┏━━

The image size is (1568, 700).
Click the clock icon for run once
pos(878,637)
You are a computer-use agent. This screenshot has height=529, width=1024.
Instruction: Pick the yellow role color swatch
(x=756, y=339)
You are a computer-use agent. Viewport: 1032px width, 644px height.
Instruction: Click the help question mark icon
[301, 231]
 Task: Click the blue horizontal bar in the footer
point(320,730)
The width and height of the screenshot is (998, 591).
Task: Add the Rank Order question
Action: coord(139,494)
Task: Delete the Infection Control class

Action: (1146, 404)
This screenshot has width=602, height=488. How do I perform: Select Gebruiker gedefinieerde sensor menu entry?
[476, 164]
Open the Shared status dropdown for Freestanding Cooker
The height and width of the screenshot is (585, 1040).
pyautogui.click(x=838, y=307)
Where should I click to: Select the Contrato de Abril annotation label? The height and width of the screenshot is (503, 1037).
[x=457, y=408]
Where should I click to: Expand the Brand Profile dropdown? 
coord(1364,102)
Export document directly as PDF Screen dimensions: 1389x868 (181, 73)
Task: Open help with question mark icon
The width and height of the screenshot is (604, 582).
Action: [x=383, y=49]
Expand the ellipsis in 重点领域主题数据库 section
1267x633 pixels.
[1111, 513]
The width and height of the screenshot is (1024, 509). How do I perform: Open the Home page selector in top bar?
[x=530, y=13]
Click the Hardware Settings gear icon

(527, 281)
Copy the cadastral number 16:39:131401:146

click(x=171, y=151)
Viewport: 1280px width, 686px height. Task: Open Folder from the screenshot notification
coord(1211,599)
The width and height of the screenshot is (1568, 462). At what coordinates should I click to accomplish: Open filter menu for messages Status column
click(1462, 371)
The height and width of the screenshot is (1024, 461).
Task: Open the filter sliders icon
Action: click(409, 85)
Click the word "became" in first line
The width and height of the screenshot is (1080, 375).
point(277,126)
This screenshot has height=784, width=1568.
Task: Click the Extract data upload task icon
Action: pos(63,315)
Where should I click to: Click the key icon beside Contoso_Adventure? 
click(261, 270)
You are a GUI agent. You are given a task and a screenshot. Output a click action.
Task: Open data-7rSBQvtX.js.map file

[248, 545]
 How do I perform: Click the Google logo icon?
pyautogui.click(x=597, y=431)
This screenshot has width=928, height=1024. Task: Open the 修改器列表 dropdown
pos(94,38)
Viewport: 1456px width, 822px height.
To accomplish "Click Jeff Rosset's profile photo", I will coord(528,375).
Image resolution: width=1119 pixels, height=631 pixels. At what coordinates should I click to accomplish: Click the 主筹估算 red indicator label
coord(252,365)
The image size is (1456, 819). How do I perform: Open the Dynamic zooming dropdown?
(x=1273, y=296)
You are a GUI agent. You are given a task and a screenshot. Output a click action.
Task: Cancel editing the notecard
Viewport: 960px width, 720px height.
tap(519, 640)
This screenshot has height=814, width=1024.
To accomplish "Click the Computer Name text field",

┗━━

#### Aim of the task:
In the part of the data that opens with the line containing "Expand the ellipsis in 重点领域主题数据库 section" and closes with the line containing "(x=1273, y=296)", swap "dropdown" for "drop-down list" and give those lines again with nothing else changed.

#### The output:
Expand the ellipsis in 重点领域主题数据库 section
1267x633 pixels.
[1111, 513]
The width and height of the screenshot is (1024, 509). How do I perform: Open the Home page selector in top bar?
[x=530, y=13]
Click the Hardware Settings gear icon

(527, 281)
Copy the cadastral number 16:39:131401:146

click(x=171, y=151)
Viewport: 1280px width, 686px height. Task: Open Folder from the screenshot notification
coord(1211,599)
The width and height of the screenshot is (1568, 462). At what coordinates should I click to accomplish: Open filter menu for messages Status column
click(1462, 371)
The height and width of the screenshot is (1024, 461).
Task: Open the filter sliders icon
Action: click(409, 85)
Click the word "became" in first line
The width and height of the screenshot is (1080, 375).
point(277,126)
This screenshot has height=784, width=1568.
Task: Click the Extract data upload task icon
Action: pos(63,315)
Where should I click to: Click the key icon beside Contoso_Adventure? 
click(261, 270)
You are a GUI agent. You are given a task and a screenshot. Output a click action.
Task: Open data-7rSBQvtX.js.map file

[248, 545]
 How do I perform: Click the Google logo icon?
pyautogui.click(x=597, y=431)
This screenshot has width=928, height=1024. Task: Open the 修改器列表 drop-down list
pos(94,38)
Viewport: 1456px width, 822px height.
To accomplish "Click Jeff Rosset's profile photo", I will coord(528,375).
Image resolution: width=1119 pixels, height=631 pixels. At what coordinates should I click to accomplish: Click the 主筹估算 red indicator label
coord(252,365)
The image size is (1456, 819). How do I perform: Open the Dynamic zooming drop-down list?
(x=1273, y=296)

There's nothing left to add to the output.